BEGIN Data section

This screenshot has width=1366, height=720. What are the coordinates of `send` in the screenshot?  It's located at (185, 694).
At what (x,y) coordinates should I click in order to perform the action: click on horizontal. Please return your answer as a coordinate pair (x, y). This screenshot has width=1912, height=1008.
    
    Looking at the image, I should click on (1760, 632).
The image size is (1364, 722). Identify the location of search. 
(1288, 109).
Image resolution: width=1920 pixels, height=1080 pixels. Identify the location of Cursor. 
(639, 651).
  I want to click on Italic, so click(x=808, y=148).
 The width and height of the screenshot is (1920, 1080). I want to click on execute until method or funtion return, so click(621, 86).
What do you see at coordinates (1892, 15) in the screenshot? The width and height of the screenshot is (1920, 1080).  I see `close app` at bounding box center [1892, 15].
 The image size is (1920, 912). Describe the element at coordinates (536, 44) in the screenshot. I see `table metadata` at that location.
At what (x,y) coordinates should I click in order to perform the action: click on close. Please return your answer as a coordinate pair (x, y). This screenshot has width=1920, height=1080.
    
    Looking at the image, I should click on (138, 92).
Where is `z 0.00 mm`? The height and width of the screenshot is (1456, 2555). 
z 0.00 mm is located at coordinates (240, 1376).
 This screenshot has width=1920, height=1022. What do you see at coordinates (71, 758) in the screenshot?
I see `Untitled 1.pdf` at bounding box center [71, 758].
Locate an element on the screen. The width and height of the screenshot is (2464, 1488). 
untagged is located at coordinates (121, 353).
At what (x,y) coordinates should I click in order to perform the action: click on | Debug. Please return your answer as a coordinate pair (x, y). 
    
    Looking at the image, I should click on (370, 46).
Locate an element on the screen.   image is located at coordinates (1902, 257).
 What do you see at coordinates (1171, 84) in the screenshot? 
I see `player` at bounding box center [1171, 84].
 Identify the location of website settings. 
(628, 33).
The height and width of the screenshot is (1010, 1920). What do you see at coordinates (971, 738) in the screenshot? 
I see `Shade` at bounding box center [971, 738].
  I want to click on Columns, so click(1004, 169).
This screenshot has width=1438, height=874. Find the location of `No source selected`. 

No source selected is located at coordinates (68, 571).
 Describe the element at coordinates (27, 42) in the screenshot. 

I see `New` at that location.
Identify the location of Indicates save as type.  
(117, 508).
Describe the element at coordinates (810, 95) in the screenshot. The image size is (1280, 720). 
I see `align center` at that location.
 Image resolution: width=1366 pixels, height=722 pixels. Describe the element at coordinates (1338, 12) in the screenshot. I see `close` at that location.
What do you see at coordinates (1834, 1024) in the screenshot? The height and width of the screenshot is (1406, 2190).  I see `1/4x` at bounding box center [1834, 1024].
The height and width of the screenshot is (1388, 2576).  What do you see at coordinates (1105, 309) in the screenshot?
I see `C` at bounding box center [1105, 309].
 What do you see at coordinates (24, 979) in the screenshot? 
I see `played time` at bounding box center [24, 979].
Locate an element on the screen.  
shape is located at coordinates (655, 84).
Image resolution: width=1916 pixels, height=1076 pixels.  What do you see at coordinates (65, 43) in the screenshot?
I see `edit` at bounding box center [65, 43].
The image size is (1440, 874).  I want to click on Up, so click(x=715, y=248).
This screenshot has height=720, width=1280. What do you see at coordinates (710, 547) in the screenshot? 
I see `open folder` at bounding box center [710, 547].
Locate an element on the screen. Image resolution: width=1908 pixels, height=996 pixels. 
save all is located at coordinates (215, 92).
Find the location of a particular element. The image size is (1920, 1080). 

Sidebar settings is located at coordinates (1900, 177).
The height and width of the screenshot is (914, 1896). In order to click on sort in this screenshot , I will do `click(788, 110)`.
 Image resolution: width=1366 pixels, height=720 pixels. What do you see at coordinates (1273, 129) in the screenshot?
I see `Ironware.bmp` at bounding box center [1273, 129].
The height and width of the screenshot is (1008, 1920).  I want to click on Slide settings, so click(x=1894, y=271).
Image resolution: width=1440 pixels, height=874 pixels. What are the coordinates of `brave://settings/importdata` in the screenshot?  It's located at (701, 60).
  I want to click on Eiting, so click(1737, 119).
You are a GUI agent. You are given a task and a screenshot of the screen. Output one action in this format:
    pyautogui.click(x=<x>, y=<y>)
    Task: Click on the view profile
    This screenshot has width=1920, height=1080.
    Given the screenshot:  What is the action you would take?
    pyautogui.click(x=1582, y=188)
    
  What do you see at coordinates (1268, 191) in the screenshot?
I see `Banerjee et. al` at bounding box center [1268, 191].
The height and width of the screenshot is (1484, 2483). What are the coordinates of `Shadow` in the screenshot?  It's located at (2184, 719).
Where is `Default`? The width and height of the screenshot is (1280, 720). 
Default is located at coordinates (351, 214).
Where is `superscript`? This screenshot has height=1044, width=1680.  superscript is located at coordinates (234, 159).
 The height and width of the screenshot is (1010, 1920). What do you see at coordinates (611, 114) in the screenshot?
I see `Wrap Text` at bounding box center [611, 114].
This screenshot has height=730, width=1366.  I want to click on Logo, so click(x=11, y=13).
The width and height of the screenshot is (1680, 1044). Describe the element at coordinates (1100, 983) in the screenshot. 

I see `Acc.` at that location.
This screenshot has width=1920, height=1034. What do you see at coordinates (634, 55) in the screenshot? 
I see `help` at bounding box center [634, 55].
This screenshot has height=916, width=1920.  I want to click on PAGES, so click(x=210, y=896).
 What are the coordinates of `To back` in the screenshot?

END Data section

— Your task —
Can you lay out the entries from the line containing "The height and width of the screenshot is (1484, 2483)." through the line containing "Default is located at coordinates (351, 214)." as a two-column CSV with the columns text and answer? Use one row per entry, put each field in quotes, and replace line breaks with spaces.

— Reply to the exercise —
text,answer
"The height and width of the screenshot is (1484, 2483). What are the coordinates of `Shadow` in the screenshot?","It's located at (2184, 719)."
"Where is `Default`? The width and height of the screenshot is (1280, 720).","Default is located at coordinates (351, 214)."